GazPNE2
Introduction
We present a robust and general place name extraction method from tweet texts, named GazPNE2. It fuses deep learning, global gazetteers (i.e., OpenStreetMap and GeoNames), and pretrained transformer models (i.e., BERT and BERTweet), requiring no manually annotated data. It can extract place names at both coarse (e.g., country and city) and fine-grained (e.g., street and creek) levels and place names with abbreviations (e.g., ‘tx’ for ‘Texas’ and ‘studemont rd’ for ‘studemont road’).
Test Data
The data we used to evaluate our approach is as follows:
Result
Use the code
Prepare model data
Download the trained model and unzip the files into the model folder.
Install
Java and Python 3.7 is required
conda create -n gazpne2 python=3.7
conda activate gazpne2
pip install -r requirements.txt
Download pretrained BERTweet model
tar -xzvf BERTweet_base_fairseq.tar.gz
In the first run, the pretrained BERT models will be automaticlly downloaded and cached on the local drive.
Test the code
A snippet of example code is as below.
from main import GazPNE2
gazpne2=GazPNE2() # This will take around 30 seconds to load models
tweets = ["Associates at the Kuykendahl Rd & Louetta Rd. store in Spring, TX gave our customers a reason to smile",\
"Rockport TX any photos of damage down Corpus Christi Street and Hwy 35 area? #houstonflood"]
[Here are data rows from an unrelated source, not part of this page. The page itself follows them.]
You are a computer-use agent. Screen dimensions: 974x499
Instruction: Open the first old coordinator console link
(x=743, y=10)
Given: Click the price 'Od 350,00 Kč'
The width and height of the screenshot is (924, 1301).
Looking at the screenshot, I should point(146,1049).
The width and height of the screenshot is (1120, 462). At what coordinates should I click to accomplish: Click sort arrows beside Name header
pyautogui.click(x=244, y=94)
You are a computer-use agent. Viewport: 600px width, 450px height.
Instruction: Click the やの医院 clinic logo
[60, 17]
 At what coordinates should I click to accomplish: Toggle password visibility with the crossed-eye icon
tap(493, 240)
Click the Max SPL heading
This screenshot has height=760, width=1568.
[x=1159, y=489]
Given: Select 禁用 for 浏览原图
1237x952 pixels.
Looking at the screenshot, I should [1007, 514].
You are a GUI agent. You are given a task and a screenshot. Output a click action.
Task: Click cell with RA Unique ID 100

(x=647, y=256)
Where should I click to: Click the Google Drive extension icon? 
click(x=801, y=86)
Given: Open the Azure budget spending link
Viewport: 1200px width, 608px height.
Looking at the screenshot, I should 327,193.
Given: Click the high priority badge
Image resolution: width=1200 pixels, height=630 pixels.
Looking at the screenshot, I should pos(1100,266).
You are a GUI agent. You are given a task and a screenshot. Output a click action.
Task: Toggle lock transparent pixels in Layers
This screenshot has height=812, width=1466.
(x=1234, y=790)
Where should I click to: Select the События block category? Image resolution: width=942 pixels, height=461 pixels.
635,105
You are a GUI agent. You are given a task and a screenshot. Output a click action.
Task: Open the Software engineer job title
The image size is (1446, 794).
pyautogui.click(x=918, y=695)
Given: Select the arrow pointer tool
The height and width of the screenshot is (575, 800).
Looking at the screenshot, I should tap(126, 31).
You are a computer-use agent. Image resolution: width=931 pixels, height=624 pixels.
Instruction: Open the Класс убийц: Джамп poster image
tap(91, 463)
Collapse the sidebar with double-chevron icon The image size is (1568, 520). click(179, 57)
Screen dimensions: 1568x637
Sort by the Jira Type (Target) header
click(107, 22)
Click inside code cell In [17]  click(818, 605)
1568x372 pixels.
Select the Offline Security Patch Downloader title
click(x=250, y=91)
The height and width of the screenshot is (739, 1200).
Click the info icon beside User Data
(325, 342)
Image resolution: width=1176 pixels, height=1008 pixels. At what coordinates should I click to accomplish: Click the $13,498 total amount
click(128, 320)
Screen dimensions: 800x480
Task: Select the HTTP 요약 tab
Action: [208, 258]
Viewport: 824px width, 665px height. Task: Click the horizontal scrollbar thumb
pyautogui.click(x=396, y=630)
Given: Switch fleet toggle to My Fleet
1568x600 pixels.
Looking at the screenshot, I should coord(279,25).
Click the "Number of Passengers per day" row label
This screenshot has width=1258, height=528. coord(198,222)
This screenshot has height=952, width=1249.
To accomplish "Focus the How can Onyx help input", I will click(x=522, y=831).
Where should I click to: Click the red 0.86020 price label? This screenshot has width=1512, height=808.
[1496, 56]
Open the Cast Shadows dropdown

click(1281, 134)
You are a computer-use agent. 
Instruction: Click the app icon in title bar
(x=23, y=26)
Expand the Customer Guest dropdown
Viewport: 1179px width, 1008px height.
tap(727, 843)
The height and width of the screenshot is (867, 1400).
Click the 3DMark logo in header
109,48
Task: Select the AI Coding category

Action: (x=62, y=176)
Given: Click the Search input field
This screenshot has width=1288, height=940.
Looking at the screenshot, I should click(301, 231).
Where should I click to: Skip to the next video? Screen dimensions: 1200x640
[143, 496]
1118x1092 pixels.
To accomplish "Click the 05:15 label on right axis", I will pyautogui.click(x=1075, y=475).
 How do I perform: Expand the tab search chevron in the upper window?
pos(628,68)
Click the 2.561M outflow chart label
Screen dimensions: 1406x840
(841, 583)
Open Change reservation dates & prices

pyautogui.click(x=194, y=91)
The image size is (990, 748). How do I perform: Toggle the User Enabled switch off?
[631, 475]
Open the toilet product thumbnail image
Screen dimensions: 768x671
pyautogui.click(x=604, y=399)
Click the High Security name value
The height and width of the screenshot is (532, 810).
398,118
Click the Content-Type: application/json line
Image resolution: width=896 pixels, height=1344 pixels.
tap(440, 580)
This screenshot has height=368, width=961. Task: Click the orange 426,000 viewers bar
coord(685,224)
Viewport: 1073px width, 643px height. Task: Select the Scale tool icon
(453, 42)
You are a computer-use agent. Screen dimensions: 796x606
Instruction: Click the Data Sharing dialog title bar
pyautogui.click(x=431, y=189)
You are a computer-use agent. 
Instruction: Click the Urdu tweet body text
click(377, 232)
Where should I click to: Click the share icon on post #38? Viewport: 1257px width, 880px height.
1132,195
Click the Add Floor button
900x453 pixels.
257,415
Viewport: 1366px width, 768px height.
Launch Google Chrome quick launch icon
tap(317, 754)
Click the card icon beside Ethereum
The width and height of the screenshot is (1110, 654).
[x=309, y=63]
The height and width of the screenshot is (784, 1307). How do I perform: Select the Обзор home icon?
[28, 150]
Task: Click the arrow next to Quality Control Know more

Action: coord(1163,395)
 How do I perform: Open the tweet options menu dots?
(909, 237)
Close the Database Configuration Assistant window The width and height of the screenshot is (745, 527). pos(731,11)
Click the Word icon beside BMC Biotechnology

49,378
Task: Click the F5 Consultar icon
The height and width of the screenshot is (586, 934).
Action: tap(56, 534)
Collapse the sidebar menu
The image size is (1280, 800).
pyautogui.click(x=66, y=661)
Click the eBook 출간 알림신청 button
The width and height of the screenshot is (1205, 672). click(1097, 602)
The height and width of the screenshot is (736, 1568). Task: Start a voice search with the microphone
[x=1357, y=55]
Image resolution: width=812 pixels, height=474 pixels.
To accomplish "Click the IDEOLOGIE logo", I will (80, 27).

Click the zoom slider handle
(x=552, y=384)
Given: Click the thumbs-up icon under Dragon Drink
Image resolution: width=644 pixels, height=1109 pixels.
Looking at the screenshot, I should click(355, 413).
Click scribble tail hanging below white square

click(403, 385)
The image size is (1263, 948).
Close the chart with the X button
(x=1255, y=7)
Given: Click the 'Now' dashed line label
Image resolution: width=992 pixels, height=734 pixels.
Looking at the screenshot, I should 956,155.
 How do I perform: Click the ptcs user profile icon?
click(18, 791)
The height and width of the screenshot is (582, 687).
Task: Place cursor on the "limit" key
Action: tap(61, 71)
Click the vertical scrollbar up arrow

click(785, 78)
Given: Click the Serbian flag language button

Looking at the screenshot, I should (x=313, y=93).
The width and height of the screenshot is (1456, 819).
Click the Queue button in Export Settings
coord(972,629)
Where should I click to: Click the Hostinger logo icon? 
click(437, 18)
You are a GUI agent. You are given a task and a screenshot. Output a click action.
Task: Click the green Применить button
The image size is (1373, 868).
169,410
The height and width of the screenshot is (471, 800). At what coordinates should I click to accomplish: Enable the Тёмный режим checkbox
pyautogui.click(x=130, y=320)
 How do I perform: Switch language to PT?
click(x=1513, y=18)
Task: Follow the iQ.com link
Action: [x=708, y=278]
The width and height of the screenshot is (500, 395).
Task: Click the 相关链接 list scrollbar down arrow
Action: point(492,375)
# It is faster to input multiple tweets at once than one single tweet mutiple times.
locations = gazpne2.extract_location(tweets)
print(locations)
'''This will output:
{0: [{'LOC': 'Kuykendahl Rd', 'offset': (18, 30)}, {'LOC': 'Louetta Rd', 'offset': (34, 43)},
{'LOC': 'Spring', 'offset': (55, 60)}, {'LOC': 'TX', 'offset': (63, 64)}],
1: [{'LOC': 'Corpus Christi Street', 'offset': (38, 58)}, {'LOC': 'Hwy 35', 'offset': (64, 69)},
{'LOC': 'Rockport', 'offset': (0, 7)}, {'LOC': 'TX', 'offset': (9, 10)}, {'LOC': 'houston', 'offset': (78, 84)}]}
'''
Execute the command below in case of a jave error.
spack load openjdk
To extract locations from txt file, execute the following command. In the txt file, each line corresponds to a tweet message.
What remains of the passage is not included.